* **Goal of the exercise**
Transcribe the stretch of records below from the line containing "This screenshot has height=704, width=1626." through the line containing "pos(493,90)", both included, reproducing each line with no changes.

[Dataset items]
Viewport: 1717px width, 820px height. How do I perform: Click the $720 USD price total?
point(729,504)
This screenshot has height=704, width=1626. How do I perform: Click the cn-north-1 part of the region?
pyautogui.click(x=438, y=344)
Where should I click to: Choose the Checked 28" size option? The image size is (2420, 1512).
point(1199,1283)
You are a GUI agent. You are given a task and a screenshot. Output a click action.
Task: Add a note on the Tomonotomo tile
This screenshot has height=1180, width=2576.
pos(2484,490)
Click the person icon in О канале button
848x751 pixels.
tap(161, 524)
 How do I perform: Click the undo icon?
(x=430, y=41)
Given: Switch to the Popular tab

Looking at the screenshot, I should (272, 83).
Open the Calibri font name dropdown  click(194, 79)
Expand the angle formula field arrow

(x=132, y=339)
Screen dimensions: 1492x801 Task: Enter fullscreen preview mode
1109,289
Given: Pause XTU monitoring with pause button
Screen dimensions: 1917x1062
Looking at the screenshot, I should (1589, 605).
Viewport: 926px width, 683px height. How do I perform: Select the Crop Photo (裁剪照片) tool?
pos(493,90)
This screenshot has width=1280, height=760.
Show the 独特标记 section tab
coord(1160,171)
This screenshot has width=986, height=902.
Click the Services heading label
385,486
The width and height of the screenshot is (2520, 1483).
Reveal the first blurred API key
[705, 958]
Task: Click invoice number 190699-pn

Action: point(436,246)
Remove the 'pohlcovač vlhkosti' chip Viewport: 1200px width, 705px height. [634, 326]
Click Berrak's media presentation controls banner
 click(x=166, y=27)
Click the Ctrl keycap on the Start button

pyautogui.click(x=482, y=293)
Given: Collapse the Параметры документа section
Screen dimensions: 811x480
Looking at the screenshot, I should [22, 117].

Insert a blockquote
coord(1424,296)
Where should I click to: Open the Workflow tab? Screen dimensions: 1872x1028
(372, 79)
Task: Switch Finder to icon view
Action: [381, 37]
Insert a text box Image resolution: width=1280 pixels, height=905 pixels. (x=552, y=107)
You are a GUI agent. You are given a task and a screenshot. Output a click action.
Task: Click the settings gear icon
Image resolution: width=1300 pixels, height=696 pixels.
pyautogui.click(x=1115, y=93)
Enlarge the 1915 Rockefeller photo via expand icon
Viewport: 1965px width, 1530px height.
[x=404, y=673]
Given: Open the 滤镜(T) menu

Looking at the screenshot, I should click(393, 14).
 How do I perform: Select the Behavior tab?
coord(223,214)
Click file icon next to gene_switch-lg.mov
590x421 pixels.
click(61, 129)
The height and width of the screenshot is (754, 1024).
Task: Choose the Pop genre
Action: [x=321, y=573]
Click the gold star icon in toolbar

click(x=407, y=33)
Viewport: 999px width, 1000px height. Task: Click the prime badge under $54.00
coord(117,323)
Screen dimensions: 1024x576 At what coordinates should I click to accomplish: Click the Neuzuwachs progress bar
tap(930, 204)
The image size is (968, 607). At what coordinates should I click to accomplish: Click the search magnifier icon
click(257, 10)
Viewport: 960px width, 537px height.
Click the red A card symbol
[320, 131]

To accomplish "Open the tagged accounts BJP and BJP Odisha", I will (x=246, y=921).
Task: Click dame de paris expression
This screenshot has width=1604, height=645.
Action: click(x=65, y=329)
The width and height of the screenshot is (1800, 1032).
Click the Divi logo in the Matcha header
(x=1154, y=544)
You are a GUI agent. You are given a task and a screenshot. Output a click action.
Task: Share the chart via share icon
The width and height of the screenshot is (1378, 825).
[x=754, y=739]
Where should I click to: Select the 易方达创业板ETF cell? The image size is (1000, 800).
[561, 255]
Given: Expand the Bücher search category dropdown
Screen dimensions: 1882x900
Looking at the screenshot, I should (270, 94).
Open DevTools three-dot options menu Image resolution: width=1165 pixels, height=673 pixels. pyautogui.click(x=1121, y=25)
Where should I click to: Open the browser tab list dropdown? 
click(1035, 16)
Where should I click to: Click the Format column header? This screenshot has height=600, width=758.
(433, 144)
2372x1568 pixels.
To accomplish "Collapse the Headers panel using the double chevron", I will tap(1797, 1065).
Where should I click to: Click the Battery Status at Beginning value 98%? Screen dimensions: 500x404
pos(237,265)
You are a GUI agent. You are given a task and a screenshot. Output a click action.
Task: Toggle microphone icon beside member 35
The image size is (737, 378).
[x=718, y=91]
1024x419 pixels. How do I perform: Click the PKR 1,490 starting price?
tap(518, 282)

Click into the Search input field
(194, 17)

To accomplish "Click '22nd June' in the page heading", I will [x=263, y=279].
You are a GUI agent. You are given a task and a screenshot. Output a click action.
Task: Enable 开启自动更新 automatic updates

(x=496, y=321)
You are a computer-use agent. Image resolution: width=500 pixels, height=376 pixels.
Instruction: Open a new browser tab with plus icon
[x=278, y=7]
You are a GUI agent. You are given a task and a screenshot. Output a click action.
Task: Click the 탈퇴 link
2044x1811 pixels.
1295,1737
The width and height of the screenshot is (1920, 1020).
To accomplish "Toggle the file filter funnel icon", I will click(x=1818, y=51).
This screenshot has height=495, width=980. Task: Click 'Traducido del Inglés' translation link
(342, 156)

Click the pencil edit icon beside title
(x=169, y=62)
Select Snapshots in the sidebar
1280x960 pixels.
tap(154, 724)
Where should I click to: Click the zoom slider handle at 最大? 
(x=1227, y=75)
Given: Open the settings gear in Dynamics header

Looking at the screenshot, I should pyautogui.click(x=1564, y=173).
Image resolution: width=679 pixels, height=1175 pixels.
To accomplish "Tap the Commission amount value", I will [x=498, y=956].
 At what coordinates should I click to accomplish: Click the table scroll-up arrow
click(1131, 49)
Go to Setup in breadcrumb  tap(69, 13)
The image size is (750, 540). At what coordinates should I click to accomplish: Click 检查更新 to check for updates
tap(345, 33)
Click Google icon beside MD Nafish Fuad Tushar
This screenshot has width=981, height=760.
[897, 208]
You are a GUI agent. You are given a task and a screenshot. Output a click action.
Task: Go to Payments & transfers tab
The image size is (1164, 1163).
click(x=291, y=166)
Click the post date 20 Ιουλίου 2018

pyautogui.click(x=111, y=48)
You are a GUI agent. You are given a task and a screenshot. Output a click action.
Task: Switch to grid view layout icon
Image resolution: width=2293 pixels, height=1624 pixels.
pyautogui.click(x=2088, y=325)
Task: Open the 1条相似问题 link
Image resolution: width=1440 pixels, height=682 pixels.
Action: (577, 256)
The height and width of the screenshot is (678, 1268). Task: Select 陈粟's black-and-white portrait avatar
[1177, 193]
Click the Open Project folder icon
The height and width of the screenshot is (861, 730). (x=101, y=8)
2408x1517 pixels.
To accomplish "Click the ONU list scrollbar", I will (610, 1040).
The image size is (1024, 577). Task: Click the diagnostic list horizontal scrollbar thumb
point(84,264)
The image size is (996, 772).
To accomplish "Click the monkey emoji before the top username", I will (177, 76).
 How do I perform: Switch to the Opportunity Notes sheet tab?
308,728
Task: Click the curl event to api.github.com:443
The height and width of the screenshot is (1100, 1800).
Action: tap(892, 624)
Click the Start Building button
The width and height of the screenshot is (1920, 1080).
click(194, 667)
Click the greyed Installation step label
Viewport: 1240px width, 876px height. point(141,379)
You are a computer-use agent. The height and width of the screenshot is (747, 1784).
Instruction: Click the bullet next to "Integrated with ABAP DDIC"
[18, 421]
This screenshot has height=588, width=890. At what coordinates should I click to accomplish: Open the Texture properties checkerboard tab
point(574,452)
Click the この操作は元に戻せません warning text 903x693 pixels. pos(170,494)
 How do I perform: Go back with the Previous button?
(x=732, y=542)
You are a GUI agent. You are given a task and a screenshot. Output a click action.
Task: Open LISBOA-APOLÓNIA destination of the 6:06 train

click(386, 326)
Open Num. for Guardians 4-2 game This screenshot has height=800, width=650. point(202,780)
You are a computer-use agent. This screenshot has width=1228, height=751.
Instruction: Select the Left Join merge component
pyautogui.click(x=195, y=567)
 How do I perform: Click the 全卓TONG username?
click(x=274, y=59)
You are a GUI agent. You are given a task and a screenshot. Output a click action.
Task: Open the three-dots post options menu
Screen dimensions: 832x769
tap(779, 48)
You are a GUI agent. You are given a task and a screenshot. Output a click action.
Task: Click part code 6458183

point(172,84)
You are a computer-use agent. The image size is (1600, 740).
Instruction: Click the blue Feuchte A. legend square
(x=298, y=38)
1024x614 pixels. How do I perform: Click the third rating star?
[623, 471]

* **Response to the task**
This screenshot has height=704, width=1626. How do I perform: Click the cn-north-1 part of the region?
pyautogui.click(x=438, y=344)
Where should I click to: Choose the Checked 28" size option? The image size is (2420, 1512).
point(1199,1283)
You are a GUI agent. You are given a task and a screenshot. Output a click action.
Task: Add a note on the Tomonotomo tile
This screenshot has height=1180, width=2576.
pos(2484,490)
Click the person icon in О канале button
848x751 pixels.
tap(161, 524)
 How do I perform: Click the undo icon?
(x=430, y=41)
Given: Switch to the Popular tab

Looking at the screenshot, I should (272, 83).
Open the Calibri font name dropdown  click(194, 79)
Expand the angle formula field arrow

(x=132, y=339)
Screen dimensions: 1492x801 Task: Enter fullscreen preview mode
1109,289
Given: Pause XTU monitoring with pause button
Screen dimensions: 1917x1062
Looking at the screenshot, I should (1589, 605).
Viewport: 926px width, 683px height. How do I perform: Select the Crop Photo (裁剪照片) tool?
pos(493,90)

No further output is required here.